Problem to solve>
Which lines run from the one with "Task: Switch performance map to Power" through the end of the data? Retype them exactly, without pictures.

Collected data

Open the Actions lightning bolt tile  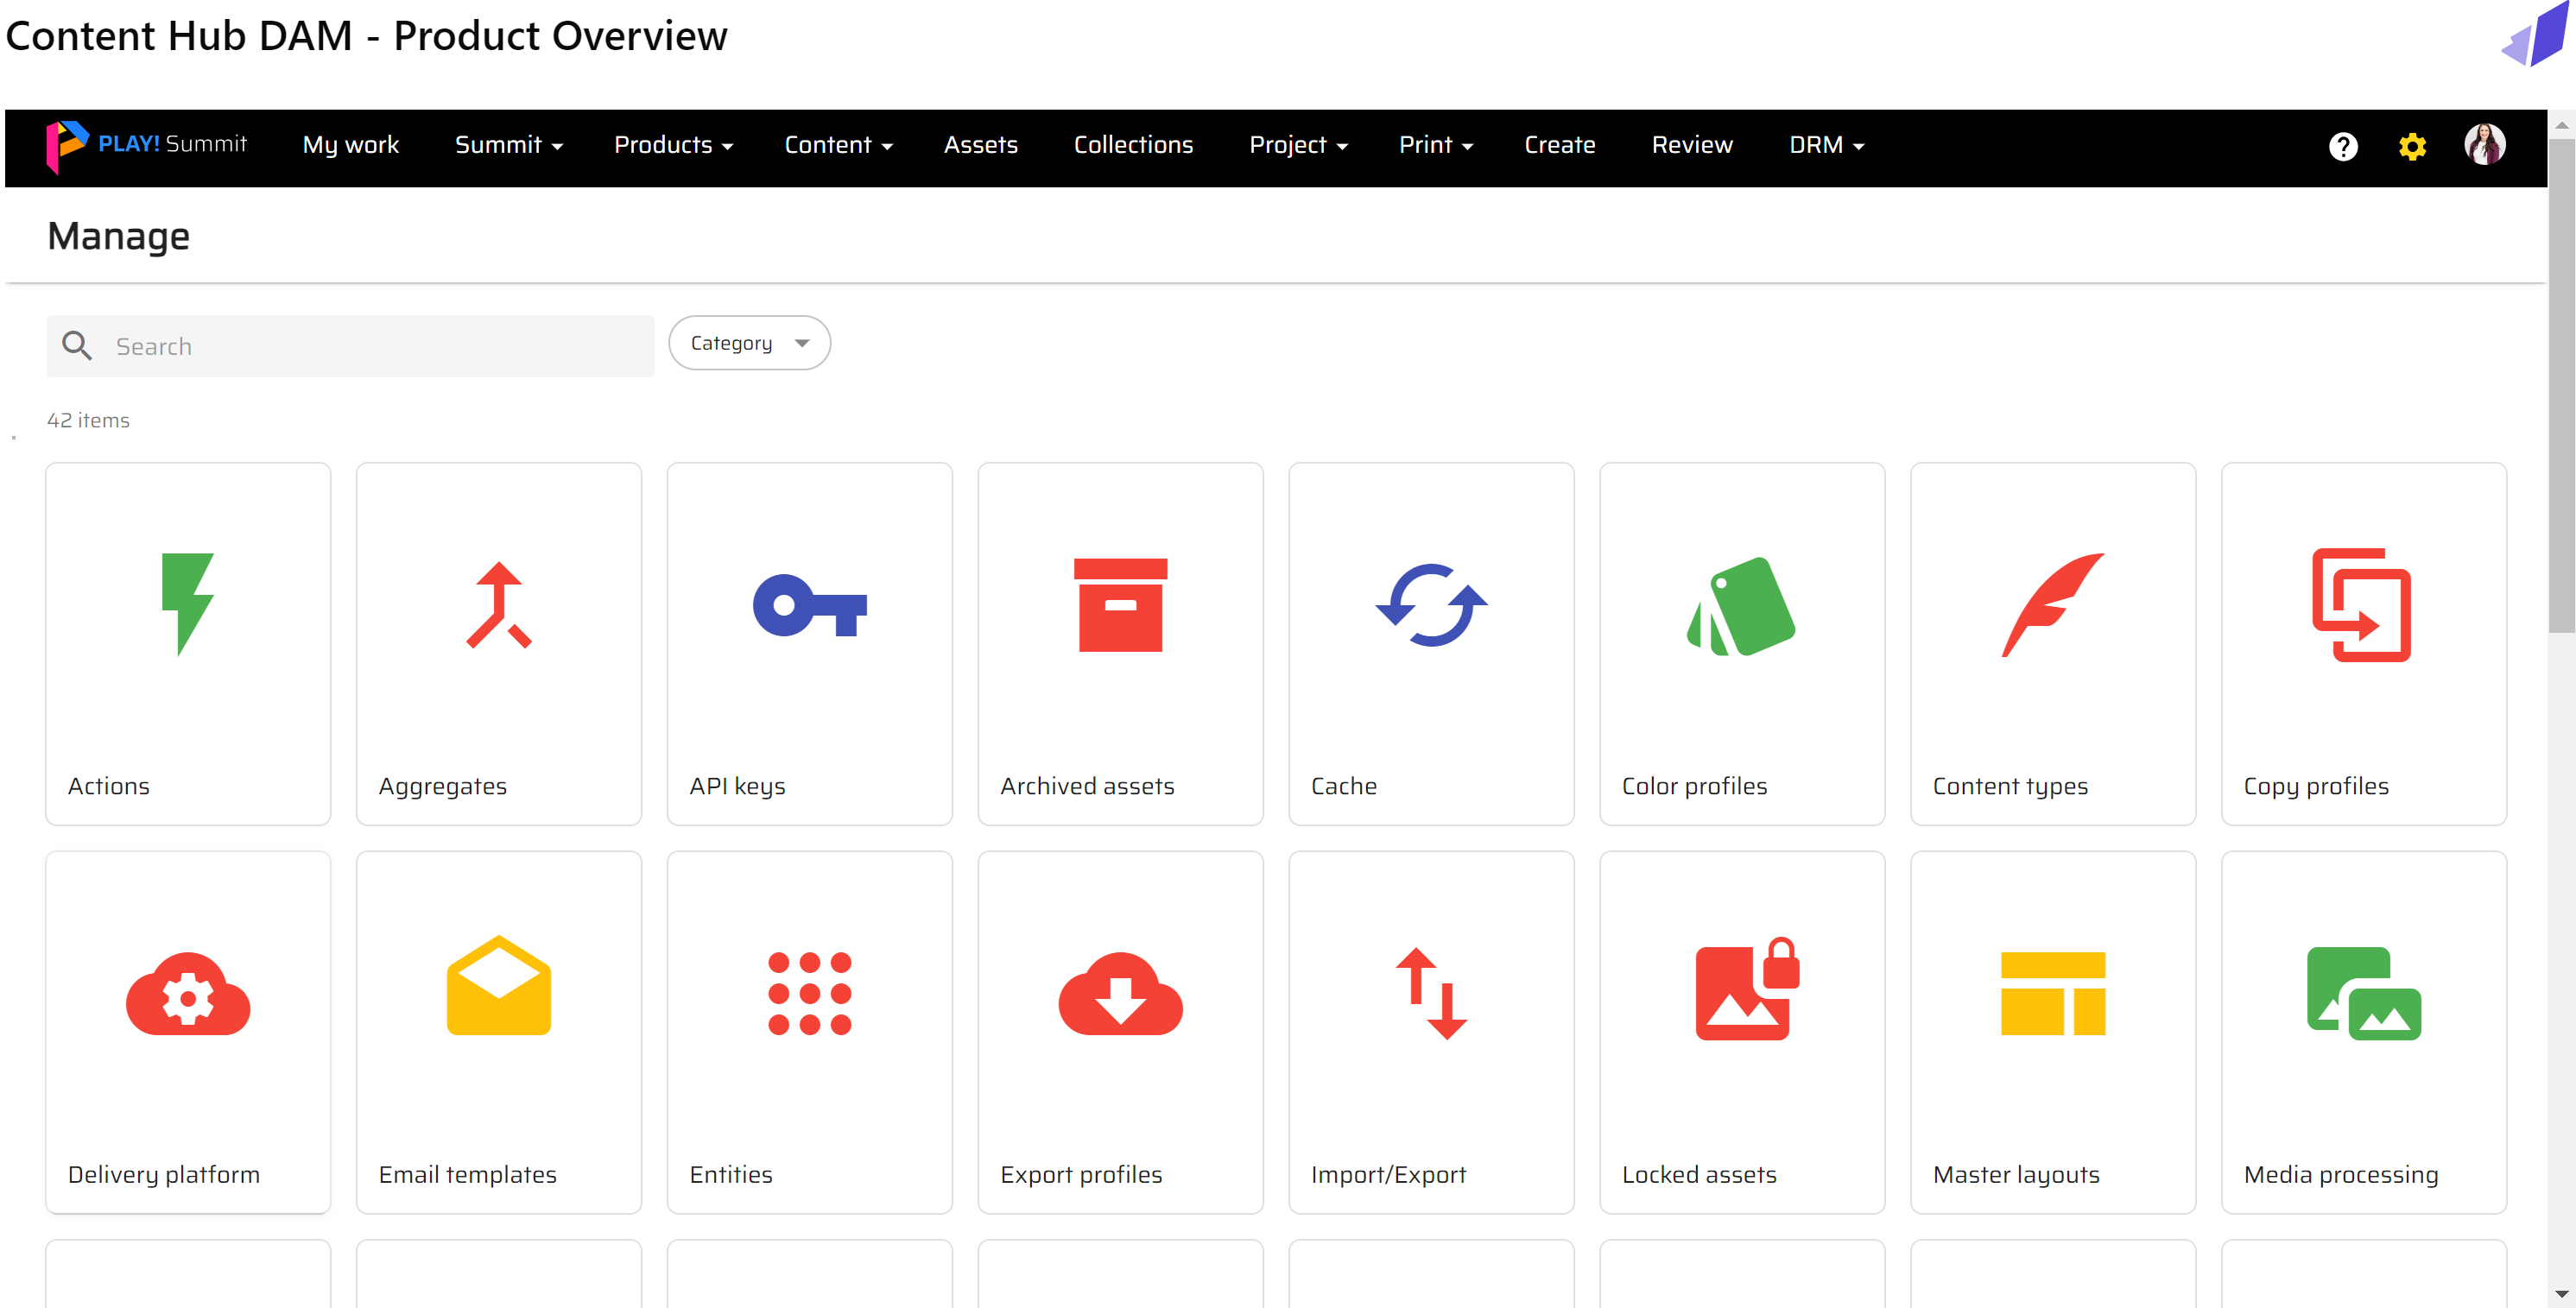point(188,604)
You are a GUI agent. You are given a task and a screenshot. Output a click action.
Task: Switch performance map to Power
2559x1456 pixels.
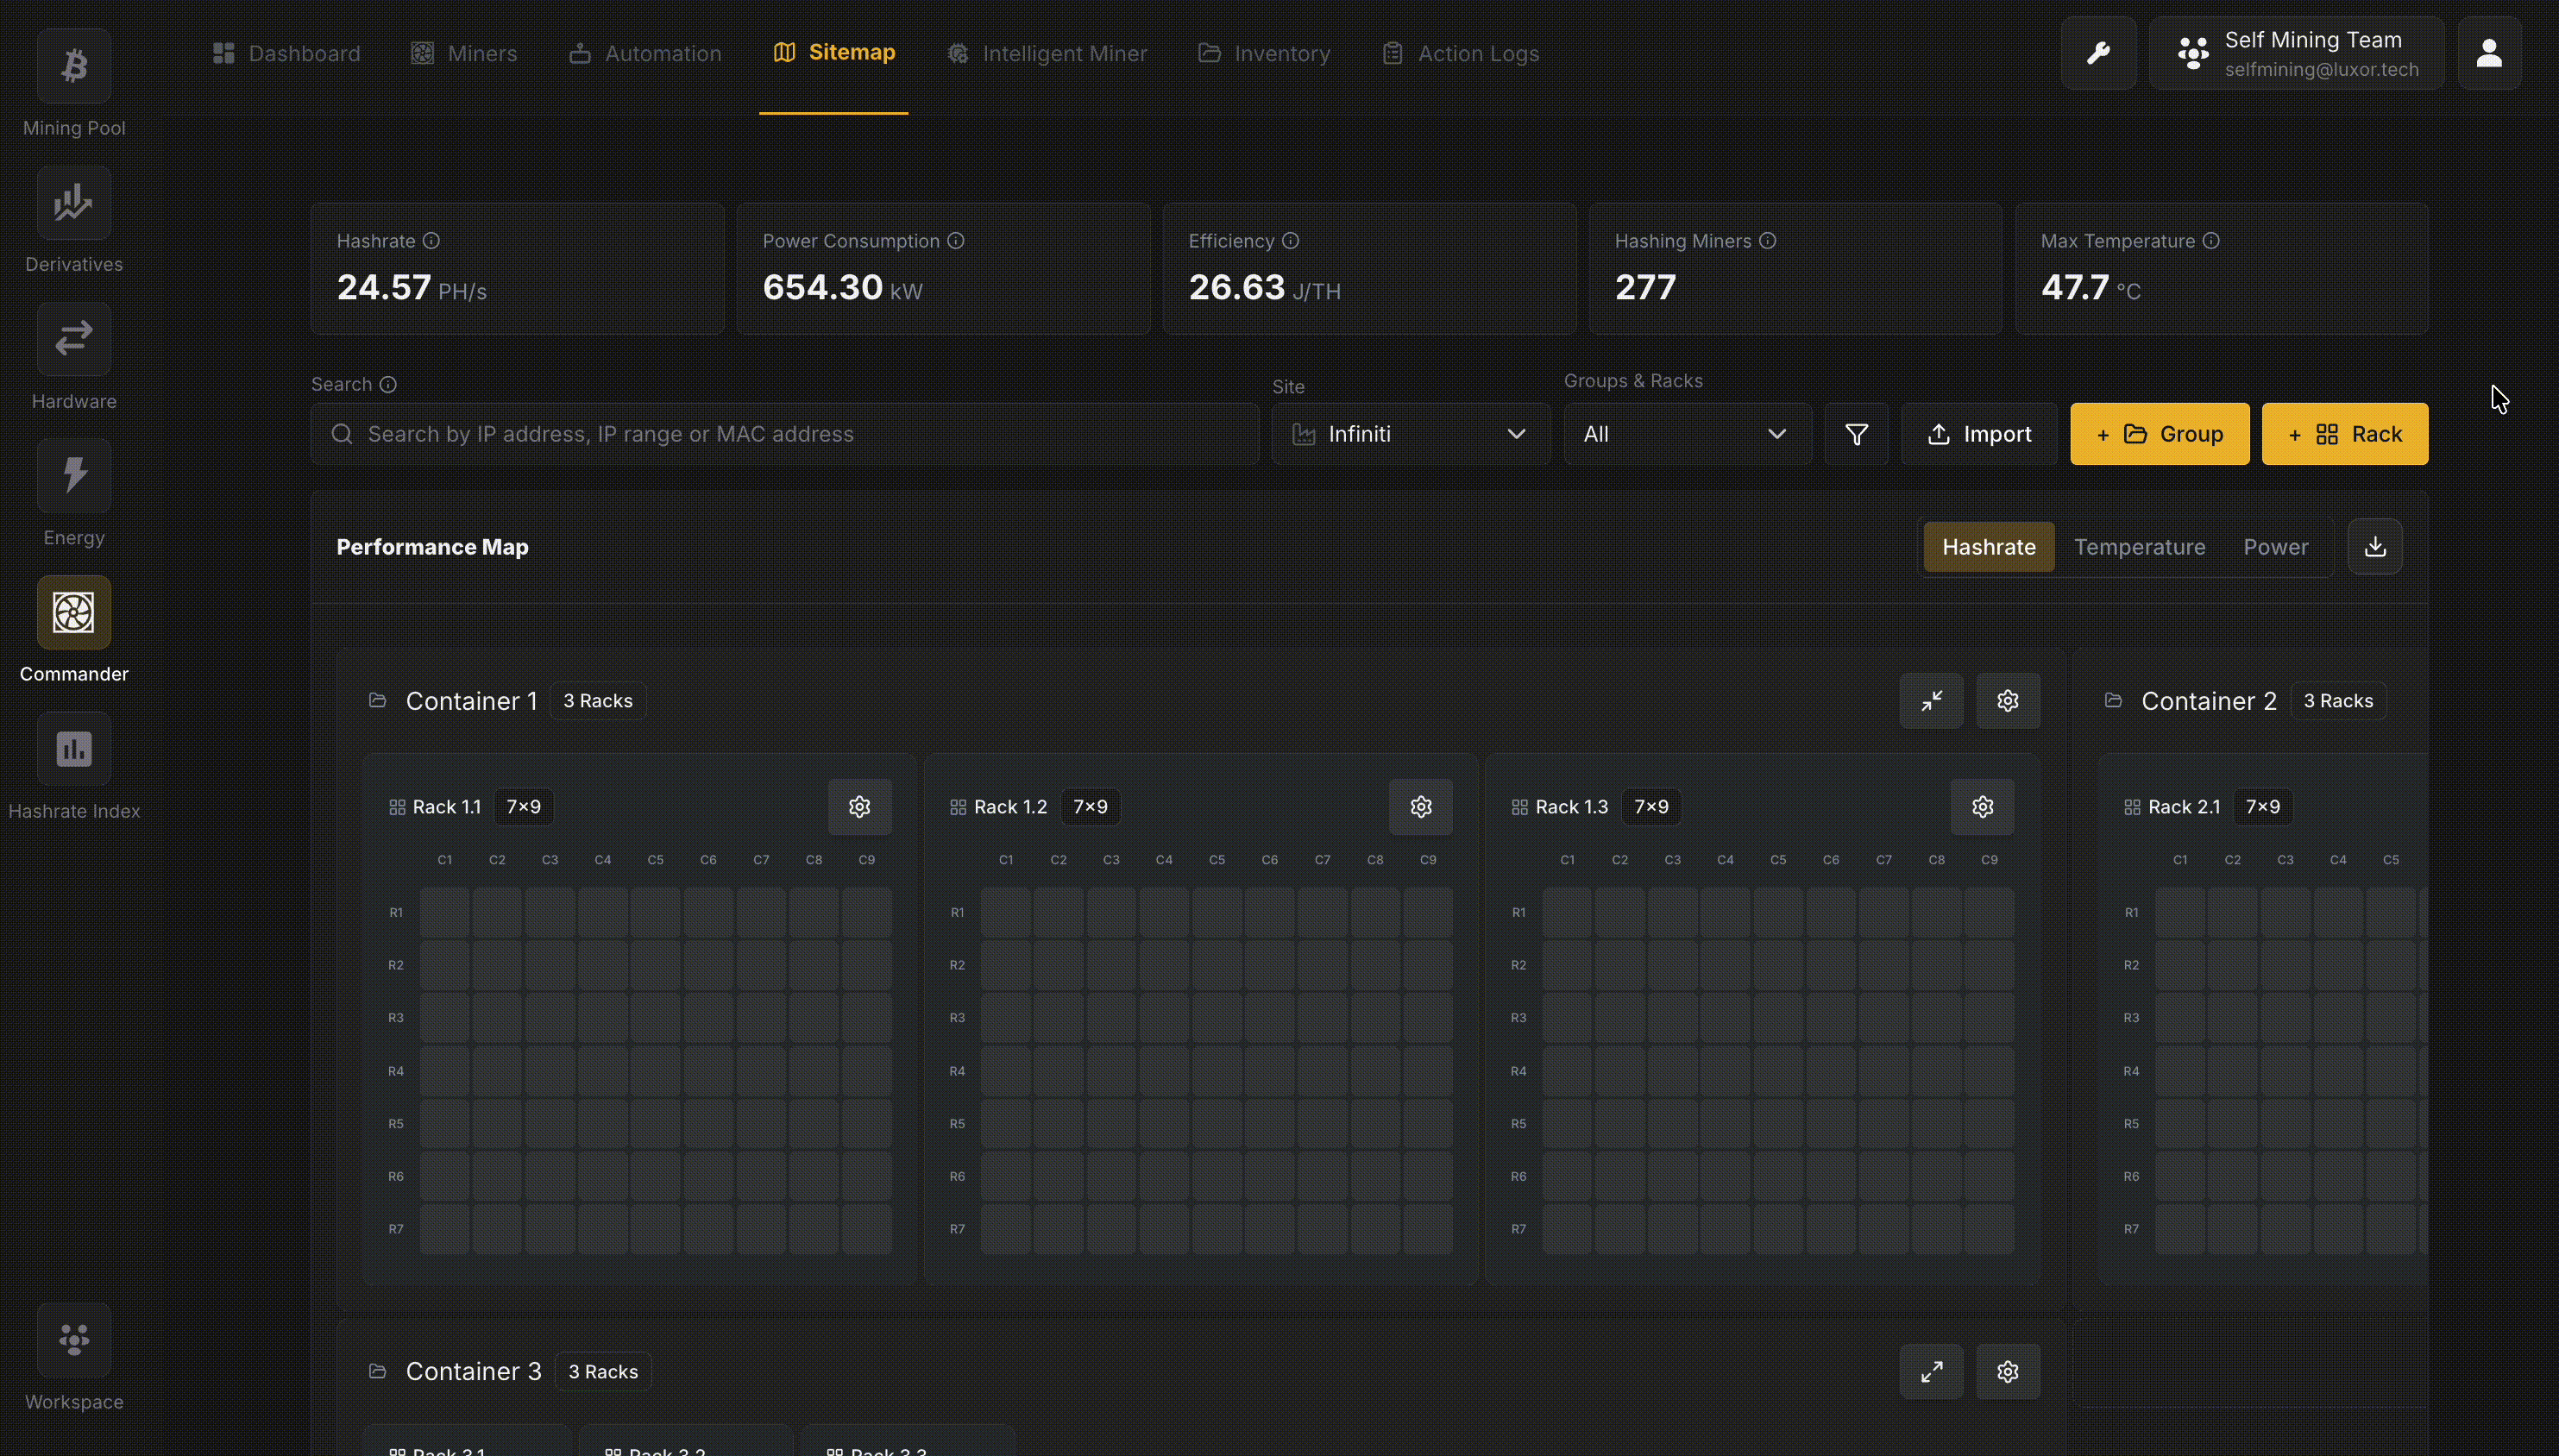[x=2275, y=546]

Exercise response>
Task: Switch performance map to Power
2559x1456 pixels.
[x=2275, y=546]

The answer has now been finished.